▶ **Task details**
Could you echo the records word for word, starting at the line that contains "Given: Switch language using the ES label" and ending at the last line of the records, with both ends included? Leave the pictures out of your answer.
+-------+
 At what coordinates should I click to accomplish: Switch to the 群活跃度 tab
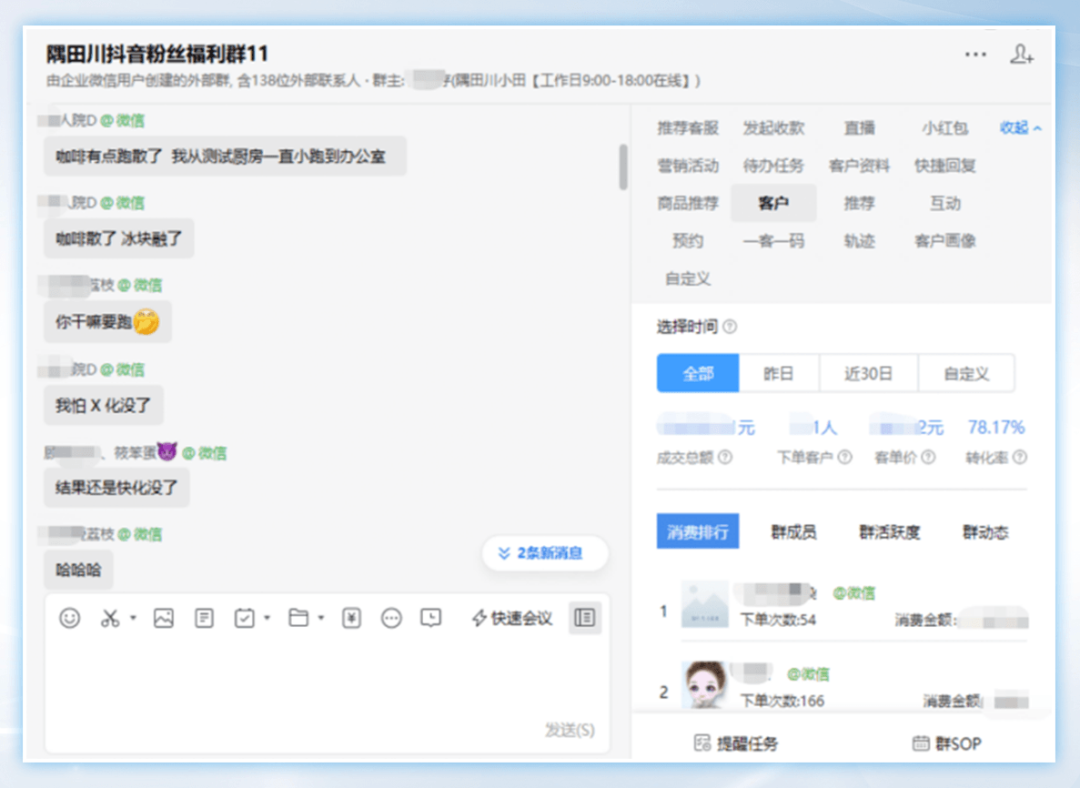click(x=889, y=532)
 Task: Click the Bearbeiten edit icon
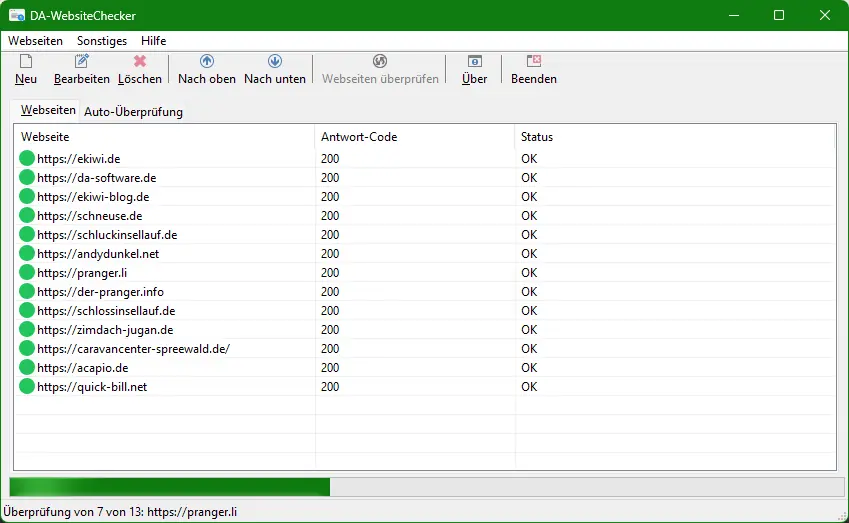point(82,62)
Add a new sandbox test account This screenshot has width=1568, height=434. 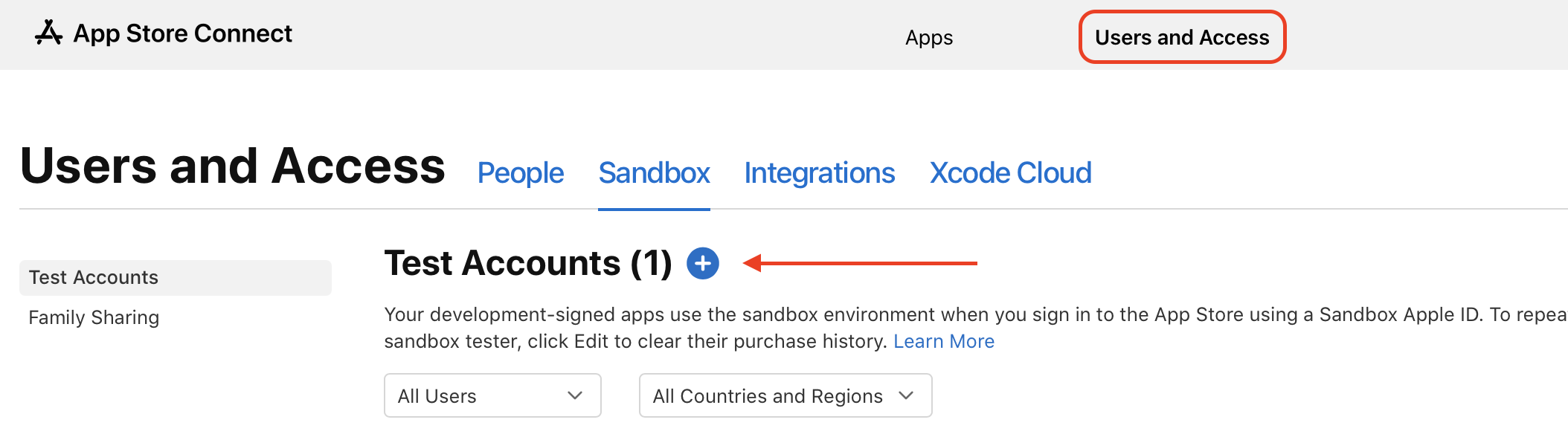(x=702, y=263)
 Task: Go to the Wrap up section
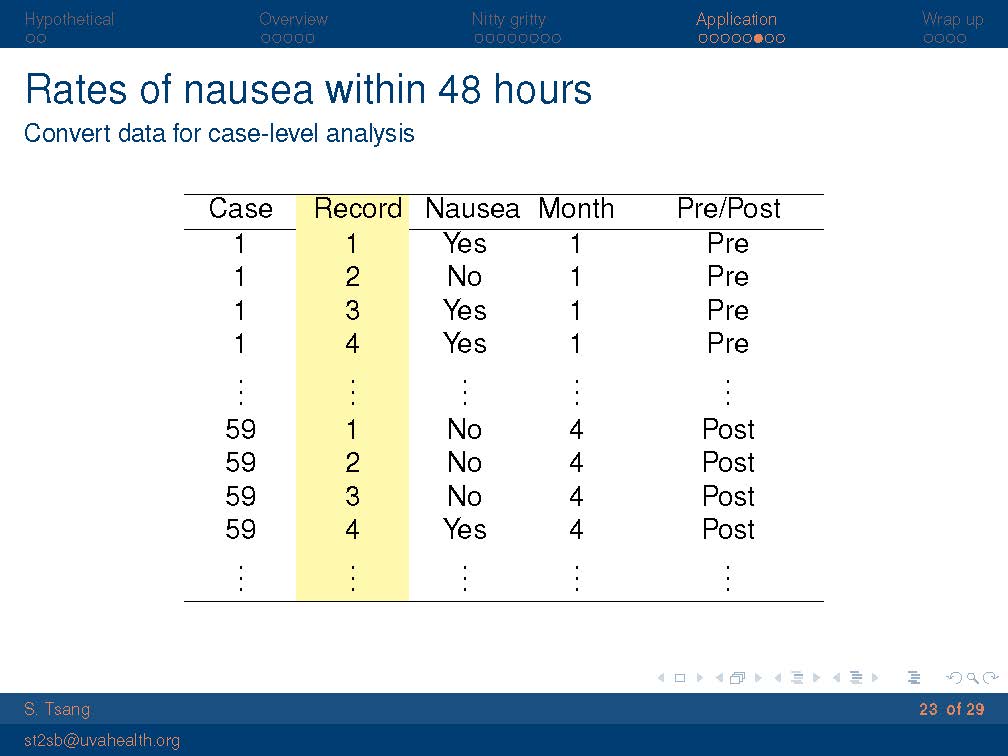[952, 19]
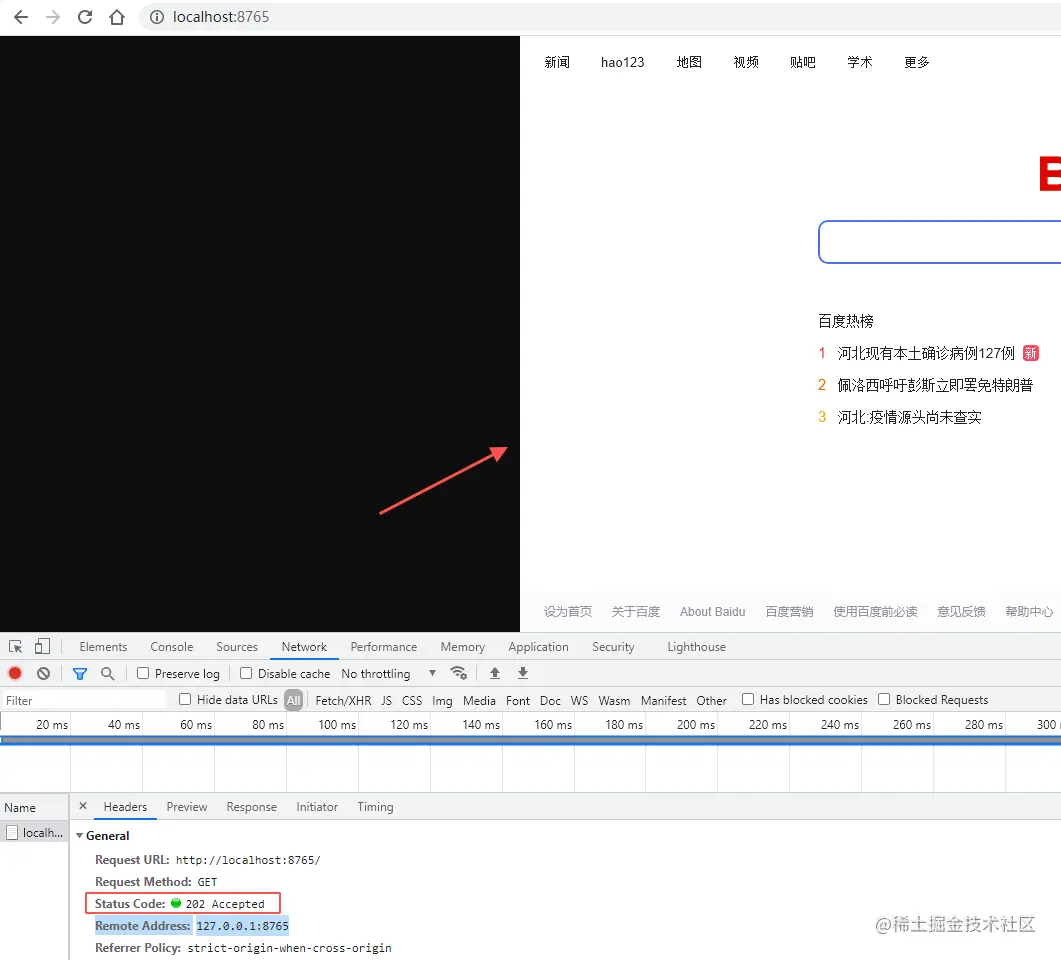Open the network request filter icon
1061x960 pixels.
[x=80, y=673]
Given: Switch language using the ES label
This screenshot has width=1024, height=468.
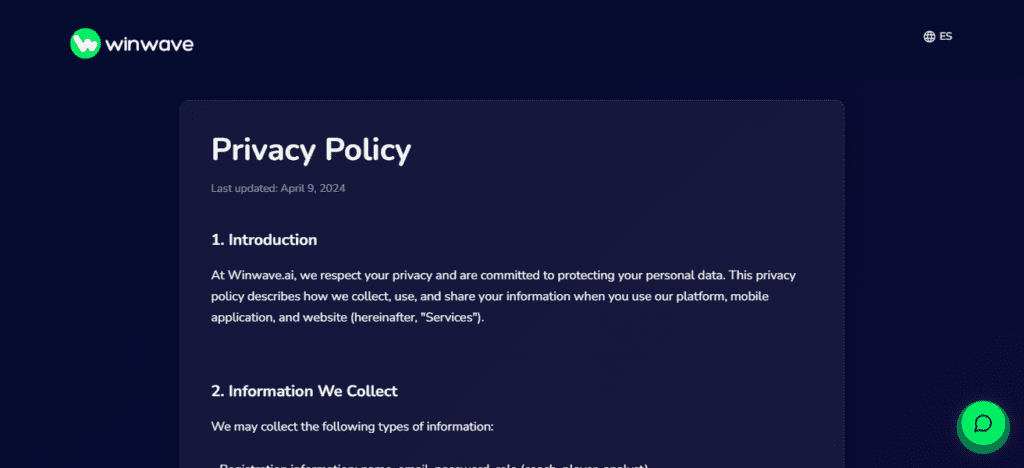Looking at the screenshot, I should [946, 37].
+-------+
▶ **Complete output**
Given: Switch language using the ES label
This screenshot has width=1024, height=468.
Looking at the screenshot, I should [946, 37].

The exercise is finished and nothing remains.